A love for Rapala’s products
Many years ago in a small town in northern Michigan, a 10-year-old boy on vacation with his family stood in awe in front of a sporting goods store’s shelves stacked with boxes of tantalizing slim-minnow lures.
The family vacationed every summer in the same town, Indian River, between Burt and Mullet lakes, and every summer the young angler visited the store to admire the fishing lures. He lacked the pocket money to buy the beautiful balsa wood baits hand-crafted in Finland and longed for the day when he could own as many of them as his tackle box might hold.
That boy was me and my visits to the northland sporting goods store were among the experiences that shaped my interest in the wonderful world of fishing.
More than 60 years later, I have more than made up for my late start in acquiring the lures hand-carved by Lauri Rapala and imported into the U.S. as American sport fishing took off in the late 1950s and ’60s. I own a box loaded with various Rapala models and colors, and put them to use often as I cast for largemouth and smallmouth bass throughout northeastern Ohio and western Pennsylvania.
I know well the back story behind the venerable Rapala brand, that Lauri Rapala was an angler and innovator who was instrumental in the development of successful hard baits for fishers of pike, walleyes, bass, trout and other freshwater fish. I was awestruck back in the 1960s that a lure made in faraway Finland was beckoning me to put its magic to work on the end of my fishing line.
I knew that Rapala first carved his minnow plugs from cork and applied foil wrappers from chocolate bars to gain the flash that enticed fish to strike. His early baits were wrapped in photographic negatives, which he melted to essentially shrink-wrap them to keep water from soaking in.
My familiarity with the Rapala brand has deep roots and has delivered numerous memorable catches. But something about Rapala remained a mystery to me.
How is the name pronounced?
For the majority of my fishing life, I pronounced the brand name the way I heard it in the store in northern Michigan. The proprietor and my father called them Ra-PAL-a, with the accent on the second syllable.
OK, fine. I spoke of the Ra-PAL-a brand for several decades self-assured that I was pronouncing the name the way Lauri would have said it.
But then I heard anglers on TV and professional fishermen on the Bassmaster Tour put the accent on the first syllable: RAP-a-la.
Who was saying it correctly? Google didn’t deliver a definitive answer. Some say Ra-PAL-a and some say RAP-a-la.
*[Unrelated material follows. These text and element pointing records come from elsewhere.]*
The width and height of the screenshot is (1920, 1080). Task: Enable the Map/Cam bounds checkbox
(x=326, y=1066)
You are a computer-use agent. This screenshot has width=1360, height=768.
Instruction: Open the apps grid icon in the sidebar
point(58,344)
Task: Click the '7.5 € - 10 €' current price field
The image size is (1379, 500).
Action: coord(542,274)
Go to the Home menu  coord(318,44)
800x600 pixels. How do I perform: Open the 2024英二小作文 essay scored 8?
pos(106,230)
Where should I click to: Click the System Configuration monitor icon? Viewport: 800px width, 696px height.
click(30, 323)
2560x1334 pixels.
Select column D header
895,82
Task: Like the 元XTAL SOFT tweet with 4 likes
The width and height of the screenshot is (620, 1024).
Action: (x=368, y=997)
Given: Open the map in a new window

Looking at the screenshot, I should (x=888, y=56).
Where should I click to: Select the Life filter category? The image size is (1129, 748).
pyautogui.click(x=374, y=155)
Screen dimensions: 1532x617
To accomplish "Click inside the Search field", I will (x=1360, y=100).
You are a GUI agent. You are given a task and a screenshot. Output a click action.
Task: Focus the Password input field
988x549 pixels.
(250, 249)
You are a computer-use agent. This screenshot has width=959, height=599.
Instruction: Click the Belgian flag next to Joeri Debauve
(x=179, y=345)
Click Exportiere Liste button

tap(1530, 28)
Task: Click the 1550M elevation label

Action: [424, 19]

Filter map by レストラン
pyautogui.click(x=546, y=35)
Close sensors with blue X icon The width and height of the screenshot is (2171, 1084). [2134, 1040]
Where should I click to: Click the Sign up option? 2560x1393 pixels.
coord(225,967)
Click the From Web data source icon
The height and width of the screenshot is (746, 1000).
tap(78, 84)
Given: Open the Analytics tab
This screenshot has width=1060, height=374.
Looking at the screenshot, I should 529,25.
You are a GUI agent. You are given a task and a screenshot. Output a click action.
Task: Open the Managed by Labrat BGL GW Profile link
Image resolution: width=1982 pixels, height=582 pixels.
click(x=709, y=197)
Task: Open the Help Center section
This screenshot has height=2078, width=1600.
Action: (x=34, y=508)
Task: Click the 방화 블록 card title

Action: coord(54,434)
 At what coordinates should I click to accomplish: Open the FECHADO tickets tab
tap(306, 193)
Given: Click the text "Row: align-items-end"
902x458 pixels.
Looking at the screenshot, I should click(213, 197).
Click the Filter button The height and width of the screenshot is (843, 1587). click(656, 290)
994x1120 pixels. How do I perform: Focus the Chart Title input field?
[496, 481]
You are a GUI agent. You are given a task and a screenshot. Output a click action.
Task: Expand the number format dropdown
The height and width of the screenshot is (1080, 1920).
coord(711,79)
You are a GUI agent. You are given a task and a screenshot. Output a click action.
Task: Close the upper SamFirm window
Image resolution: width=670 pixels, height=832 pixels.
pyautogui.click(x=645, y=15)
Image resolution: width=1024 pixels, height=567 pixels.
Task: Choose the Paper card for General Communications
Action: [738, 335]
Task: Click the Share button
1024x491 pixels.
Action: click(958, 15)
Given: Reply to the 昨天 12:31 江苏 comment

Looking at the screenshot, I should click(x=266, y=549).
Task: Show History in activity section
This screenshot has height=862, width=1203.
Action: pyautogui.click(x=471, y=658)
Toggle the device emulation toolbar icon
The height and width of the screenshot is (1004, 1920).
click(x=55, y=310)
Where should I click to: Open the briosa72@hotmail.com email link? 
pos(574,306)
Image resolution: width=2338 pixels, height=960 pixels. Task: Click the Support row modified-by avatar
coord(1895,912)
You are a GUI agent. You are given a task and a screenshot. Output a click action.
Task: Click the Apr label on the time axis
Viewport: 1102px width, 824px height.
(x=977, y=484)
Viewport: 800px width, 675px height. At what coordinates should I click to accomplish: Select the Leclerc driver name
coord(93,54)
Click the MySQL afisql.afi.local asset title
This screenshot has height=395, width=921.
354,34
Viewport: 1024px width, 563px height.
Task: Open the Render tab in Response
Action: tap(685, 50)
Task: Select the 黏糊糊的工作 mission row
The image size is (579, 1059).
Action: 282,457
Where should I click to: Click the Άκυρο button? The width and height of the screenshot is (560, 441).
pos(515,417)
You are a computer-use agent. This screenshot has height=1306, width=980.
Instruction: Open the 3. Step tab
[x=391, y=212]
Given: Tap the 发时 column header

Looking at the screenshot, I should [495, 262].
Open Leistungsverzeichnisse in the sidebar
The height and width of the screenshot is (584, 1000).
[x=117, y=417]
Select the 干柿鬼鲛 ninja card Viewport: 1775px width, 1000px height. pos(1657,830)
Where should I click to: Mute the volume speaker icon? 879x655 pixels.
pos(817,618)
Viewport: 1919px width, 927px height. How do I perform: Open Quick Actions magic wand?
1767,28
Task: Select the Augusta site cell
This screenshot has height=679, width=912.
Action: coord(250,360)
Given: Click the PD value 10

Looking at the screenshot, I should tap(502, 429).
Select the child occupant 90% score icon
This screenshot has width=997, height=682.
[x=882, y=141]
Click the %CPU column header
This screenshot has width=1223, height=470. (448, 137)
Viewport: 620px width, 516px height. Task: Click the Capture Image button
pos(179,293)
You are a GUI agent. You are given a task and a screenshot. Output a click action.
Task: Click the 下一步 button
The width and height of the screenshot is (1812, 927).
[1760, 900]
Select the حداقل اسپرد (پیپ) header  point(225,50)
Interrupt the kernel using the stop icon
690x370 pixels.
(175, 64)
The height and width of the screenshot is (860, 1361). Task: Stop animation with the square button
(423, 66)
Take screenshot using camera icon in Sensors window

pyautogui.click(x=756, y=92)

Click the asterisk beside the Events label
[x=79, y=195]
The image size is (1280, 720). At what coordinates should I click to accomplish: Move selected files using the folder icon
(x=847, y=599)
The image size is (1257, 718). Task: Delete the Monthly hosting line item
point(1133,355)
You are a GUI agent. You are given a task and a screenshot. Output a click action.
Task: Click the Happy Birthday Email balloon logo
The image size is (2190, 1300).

So I formulated a plan to get my question answered once and for all. I would ask a Finnish person how to pronounce Rapala. This was not as problematic as it might seem, because I was going to be in Finland for a few days.
Monday afternoon, on a street corner in Helsinki, I posed the question to a Finn. He did not hesitate to respond.
“RAP-a-la,” he declared.
Mystery solved. If a Finlander says it, it must be so. But regardless of the pronunciation, it is one of the fish-catchingest lures ever created.